Bernanke Berry Blurbs -- Whats a Chairman to do?

A brief note coming into the Thursday FOMC meeting, or really the statement. The Berry article today was, I believe, an attempt to tell the market that if we stop, it doesn't mean we can't start again and please, please, please understand that it doesn't mean we are soft on inflation. So lets keep rates up and not let the curve invert (which really means the market betting on an ease next year).

A halt does mean that its time to step back and see how the patient is doing. At the broad level, all this makes sense. At first, the economy needed some hand holding as the Fed started to lift rates from 1% to where we are now. The recovery seemed fragile -- animal spirits were burdened by too much debt leveraged off of assets that deflated. Now that we are several years into recovery and rates are about 150 points below nominal growth, there can't be a road map for whats next -- the economic outlook is uncertain. There can be an understanding that the Fed is resolute in allowing real growth but squashing activity that smells of inflation expectations, hence the Berry article. We all know that investors don't like uncertainty and brokers love it, so the Fed clearly helps investors between the meetings by letting us all know how they are viewing the data and its influence on policy.

What Bernanke wants as the end to this current game is credibility and for rates to level out so they and the economy can behave more like 1996/97/98. It was then that Greenspan found the new economy, we found goldilocks, the Fed raised rates 25bp once in that period -- at the Mar 97 meeting. During that whole time, Greenspan was running counter to the wise wall street wizards who were proclaiming that the economy was too hot, etc. for rates to stay that low and keep inflation down. Greenspan was right, the wizards were wrong. The policy did, however, create its excesses, culminating in the LTCM debacle that caused the sharp drop in rates in Sep 98.

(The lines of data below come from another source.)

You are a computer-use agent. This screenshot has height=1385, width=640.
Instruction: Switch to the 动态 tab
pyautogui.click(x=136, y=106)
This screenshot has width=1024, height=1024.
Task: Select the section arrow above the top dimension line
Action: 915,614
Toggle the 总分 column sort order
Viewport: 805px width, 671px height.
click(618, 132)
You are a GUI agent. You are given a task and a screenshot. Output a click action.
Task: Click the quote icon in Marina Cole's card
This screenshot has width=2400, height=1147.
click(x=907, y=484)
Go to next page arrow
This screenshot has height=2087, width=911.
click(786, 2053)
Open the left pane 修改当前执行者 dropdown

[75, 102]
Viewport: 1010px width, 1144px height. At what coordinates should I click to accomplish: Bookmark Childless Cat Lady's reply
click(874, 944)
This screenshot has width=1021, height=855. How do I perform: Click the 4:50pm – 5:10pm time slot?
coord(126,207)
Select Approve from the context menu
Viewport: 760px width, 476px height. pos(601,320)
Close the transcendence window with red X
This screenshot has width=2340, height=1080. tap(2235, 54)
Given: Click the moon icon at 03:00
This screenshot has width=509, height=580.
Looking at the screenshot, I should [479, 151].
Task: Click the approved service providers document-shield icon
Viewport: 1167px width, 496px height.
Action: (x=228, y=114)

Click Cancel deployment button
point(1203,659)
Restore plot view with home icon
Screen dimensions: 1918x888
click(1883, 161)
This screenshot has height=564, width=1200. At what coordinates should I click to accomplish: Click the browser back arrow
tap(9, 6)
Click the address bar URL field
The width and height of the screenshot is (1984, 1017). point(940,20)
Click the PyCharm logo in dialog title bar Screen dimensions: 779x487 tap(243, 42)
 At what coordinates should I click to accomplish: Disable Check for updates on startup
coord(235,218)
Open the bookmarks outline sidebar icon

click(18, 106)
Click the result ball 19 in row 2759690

Enough history, bottom line is that we are going to live in this uncertainty for a while. Although I think he his stopping too soon to quash inflation, it still isn't wrong for Bernanke to hold at 5.25% and wait and see. By the way, for those convinced of a pause in August and a go in Sep -- if you know the Fed is going to go in Sep, why wouldn't they just go now, or is it that your forecast is better than the Fed's? Given the track record of the street's forecasts vs the Fed, I'll bet on the Fed.